The Towers as a building is very significant in the history of Thornton Cleveleys. In the eighteen hundreds before the area started to move from agriculture to residential, thanks to the I.C.I. site in Thornton and the success of Cleveleys as a seaside resort, the Towers was H.Q. for the wealthy and the surrounding area its playground.
The Holmefield Avenue entrance road was originally longer and extended west into Stockdove Wood (now developed) before emerging near North Drive and another sweeping in from the south east side near Christ Church. The other local woods Beech Wood (now houses near Masefield Avenue) were shooting grounds for residents and visitors at the Towers. Picture courtesy of Ralph Smedley Originally the home of the Horrocks family, it was later bought by Mr. T.G. Lumb (Thomas Gallon Lumb), an engineer and architect. He was the visionary of Cleveleys, without his input it may have been a different place and he saw the Fylde coast as a city of the Fylde from Lytham to Fleetwood. He was instrumental in the installation of the electric tramway from Blackpool to Fleetwood, as proven in America he saw that if the lines were laid, the developments would then grow around them. He later became Mayor of Blackpool, 1928 – 1929 and in March 1950 he was made an honorary Freeman of the Borough of Blackpool.

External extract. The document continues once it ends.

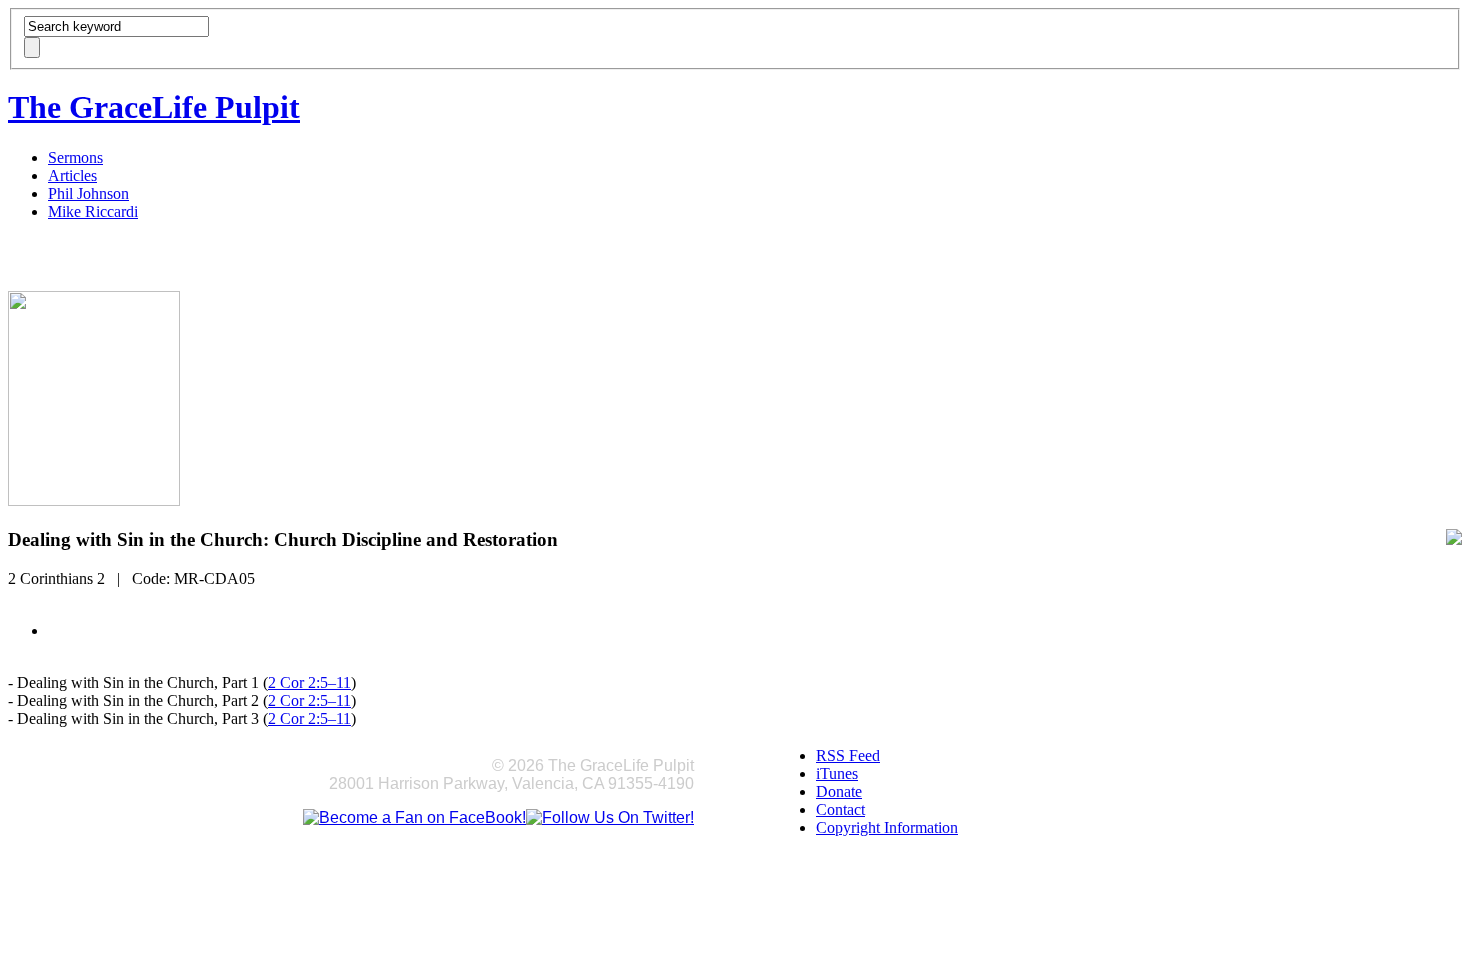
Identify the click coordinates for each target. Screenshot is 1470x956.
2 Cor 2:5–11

T.G. Lumb was determined to put Cleveleys on the map and believed there was a future for the Fylde coast if only it could be developed, most of the coastline at that time consisted of sandhills. Along with the help of young architect Edwin Lutyens he came up with a grand housing scheme at Rossall Beach but only a handful of houses were ever completed, these are at Way Gate.
He instigated the 1906 Cleveleys Cottage Exhibition, inspired by what he had seen in Letchworth Garden City, and was a friend of world famous architect Edwin Lutyens, later Sir Edwin, with whom he worked with designs for the exhibition and houses at Rossall Beach. He was probably involved in the design of other houses on Rossall Road and in the exhibition, evidence is scarce, but the style is there to be seen. The famous T.G. Lumb went on to live at a number of local addresses including Beach Croft at Rossall Beach and Merlewood, Meadows Avenue, later home of Doctor Williamson.
Picture courtesy of Fat Phil The Towers shooting lodge later became a private school until demolition around 1970. Following demolition and site clearing the place became a public open space under its original name of the Towers. In the late seventies there were large wooden signs but these have since gone.
1912 Ordnance survey map showing the position of the buildings on the site.
Lumb’s interest in architecture resulted in at least one house in Cleveleys that his architectural practice designed. "Seacot", situated in the Cleveleys Park area was a plot during the Cottage Exhibition but was not entered as a contender.